* [Problem statement]: For the word "Follow", return each line of the data in which it occurs.

* [Input]:
==========

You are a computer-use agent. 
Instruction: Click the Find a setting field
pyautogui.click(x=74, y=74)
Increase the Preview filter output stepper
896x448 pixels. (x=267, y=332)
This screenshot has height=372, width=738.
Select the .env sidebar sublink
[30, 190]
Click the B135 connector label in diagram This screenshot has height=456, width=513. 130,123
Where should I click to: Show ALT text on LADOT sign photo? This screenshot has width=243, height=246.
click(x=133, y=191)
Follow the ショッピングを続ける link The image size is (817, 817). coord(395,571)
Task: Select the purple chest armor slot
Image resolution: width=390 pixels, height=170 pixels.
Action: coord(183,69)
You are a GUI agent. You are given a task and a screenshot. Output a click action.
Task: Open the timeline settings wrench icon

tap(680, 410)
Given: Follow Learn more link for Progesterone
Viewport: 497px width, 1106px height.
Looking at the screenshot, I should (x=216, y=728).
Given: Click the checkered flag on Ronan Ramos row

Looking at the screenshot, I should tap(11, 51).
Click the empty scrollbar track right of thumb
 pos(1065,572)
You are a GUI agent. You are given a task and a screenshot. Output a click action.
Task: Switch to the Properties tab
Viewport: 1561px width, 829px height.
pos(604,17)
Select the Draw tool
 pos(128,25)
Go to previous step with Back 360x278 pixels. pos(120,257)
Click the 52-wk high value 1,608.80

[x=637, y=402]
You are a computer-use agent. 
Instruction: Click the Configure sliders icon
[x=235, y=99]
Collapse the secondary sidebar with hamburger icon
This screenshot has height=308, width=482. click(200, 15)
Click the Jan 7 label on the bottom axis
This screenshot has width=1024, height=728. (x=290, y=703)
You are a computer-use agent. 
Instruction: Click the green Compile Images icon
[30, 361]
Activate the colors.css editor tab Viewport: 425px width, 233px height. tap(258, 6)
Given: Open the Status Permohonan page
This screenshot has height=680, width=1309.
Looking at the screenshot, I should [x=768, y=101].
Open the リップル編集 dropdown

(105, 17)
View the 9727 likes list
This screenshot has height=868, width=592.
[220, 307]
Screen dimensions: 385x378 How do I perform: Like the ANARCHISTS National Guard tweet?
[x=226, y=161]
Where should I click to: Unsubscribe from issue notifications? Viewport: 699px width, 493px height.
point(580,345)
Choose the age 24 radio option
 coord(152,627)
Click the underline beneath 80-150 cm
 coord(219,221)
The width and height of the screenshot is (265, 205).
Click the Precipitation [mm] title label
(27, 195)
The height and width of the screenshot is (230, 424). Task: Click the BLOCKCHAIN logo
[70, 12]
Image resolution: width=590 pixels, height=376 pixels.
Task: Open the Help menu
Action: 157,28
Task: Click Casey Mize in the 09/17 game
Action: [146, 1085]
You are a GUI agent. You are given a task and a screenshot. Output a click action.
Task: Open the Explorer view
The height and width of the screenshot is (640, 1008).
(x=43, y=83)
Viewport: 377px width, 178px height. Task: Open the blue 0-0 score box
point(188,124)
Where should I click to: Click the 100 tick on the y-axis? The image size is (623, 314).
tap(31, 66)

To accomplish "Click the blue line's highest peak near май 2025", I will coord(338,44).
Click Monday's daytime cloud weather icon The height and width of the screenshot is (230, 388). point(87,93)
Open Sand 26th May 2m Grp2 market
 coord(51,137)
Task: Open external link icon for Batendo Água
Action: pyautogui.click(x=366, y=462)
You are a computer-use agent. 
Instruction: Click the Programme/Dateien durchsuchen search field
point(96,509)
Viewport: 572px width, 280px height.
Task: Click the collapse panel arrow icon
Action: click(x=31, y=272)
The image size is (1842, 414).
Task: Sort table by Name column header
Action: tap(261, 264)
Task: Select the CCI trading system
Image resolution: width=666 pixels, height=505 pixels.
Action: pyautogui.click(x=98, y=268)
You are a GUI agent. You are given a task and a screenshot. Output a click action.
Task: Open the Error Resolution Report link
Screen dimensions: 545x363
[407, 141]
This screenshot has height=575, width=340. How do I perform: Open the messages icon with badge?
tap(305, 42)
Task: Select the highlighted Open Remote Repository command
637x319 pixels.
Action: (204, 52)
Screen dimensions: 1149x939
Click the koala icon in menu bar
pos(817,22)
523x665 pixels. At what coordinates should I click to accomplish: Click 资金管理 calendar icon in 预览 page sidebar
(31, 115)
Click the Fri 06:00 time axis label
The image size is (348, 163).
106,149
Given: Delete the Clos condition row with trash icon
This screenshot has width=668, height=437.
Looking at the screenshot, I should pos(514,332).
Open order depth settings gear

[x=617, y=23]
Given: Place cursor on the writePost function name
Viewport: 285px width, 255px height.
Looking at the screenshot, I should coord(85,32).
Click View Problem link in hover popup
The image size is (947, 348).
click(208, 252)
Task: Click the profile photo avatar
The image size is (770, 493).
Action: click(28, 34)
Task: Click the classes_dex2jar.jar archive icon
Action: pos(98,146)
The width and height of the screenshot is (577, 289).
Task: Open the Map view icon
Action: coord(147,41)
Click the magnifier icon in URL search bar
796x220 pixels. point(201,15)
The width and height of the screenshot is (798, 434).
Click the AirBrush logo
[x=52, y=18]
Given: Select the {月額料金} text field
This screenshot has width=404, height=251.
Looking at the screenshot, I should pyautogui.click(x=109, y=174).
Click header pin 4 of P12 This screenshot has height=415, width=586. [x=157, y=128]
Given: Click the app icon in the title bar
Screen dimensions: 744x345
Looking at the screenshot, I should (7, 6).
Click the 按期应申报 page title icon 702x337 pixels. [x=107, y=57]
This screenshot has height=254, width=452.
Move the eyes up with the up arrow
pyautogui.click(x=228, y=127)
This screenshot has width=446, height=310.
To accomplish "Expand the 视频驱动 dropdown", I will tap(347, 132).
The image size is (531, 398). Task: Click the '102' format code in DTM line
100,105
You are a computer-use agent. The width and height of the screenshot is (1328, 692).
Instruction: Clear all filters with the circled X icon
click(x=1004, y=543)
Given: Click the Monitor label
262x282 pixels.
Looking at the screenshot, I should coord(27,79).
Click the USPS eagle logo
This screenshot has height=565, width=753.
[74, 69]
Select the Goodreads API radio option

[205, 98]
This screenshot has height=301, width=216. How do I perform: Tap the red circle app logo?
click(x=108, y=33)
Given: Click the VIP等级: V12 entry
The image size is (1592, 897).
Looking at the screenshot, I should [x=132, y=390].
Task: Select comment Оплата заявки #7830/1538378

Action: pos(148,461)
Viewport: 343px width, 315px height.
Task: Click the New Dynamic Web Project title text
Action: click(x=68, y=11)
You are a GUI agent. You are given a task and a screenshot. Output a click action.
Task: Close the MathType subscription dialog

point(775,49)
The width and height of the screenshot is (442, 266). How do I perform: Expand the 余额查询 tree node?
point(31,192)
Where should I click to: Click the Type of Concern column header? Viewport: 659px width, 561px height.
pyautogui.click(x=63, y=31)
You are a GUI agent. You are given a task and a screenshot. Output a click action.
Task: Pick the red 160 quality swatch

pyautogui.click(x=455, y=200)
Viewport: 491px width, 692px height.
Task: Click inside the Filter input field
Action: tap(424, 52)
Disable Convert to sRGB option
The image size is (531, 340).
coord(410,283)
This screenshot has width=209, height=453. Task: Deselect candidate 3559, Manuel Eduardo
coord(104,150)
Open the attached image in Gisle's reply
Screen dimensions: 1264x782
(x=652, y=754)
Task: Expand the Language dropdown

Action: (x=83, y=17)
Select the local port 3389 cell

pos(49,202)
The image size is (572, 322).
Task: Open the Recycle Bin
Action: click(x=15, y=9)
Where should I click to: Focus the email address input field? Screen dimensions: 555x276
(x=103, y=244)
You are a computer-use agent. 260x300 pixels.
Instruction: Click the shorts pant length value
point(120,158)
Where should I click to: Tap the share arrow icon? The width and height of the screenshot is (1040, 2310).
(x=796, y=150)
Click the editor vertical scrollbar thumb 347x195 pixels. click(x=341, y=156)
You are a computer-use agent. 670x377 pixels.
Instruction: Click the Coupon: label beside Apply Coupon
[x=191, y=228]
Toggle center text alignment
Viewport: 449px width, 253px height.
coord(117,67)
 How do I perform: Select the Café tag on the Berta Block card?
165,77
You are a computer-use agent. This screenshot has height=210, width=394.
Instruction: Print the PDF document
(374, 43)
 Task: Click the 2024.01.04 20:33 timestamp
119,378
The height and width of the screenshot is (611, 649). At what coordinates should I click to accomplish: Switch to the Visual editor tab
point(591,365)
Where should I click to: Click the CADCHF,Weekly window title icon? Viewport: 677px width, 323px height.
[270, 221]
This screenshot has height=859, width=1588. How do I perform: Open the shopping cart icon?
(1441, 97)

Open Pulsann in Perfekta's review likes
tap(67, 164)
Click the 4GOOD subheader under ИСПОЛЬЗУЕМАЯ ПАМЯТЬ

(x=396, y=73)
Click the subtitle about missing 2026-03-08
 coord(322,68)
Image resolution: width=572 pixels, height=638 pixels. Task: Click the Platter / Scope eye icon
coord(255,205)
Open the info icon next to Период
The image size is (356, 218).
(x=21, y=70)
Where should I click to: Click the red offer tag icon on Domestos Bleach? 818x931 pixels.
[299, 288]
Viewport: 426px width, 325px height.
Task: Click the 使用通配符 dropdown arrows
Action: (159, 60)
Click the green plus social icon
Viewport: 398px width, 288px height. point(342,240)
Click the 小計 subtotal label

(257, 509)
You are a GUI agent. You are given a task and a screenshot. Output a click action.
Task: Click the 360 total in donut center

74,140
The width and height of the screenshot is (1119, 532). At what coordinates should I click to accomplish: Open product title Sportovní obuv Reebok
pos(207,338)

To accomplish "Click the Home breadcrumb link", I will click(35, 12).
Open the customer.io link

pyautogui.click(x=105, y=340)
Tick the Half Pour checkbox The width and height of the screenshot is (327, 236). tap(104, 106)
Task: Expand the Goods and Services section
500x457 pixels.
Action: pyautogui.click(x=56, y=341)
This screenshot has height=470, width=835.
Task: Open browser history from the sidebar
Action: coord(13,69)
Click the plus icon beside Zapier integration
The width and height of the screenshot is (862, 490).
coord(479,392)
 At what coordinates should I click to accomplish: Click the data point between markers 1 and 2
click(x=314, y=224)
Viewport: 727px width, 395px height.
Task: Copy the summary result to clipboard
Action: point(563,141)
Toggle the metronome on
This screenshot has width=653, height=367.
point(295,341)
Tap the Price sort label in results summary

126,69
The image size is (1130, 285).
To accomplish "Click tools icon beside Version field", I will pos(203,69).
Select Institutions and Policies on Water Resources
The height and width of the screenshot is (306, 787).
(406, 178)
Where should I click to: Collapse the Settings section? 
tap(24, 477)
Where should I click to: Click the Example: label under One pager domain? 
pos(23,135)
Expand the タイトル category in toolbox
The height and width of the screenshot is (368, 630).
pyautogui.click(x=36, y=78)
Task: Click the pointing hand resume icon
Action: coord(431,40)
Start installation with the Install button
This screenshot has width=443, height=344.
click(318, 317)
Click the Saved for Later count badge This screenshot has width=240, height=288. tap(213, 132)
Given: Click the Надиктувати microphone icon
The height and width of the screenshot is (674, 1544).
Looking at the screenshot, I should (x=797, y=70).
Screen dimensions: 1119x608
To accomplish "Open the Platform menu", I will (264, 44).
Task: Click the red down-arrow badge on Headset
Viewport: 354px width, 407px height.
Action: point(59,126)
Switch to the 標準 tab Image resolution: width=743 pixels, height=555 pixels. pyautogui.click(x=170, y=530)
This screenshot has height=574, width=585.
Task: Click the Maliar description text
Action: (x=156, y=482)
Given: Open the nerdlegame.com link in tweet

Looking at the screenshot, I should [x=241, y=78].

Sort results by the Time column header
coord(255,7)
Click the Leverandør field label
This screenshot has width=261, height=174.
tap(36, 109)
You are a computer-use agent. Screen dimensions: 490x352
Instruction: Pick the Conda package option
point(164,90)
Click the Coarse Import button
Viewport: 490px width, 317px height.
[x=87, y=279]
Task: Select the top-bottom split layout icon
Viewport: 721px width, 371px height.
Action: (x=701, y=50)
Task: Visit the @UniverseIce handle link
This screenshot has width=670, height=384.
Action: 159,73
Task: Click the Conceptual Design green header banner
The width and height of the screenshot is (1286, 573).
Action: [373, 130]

==========

* [Answer to this task]:
Follow the ショッピングを続ける link The image size is (817, 817). coord(395,571)
Given: Follow Learn more link for Progesterone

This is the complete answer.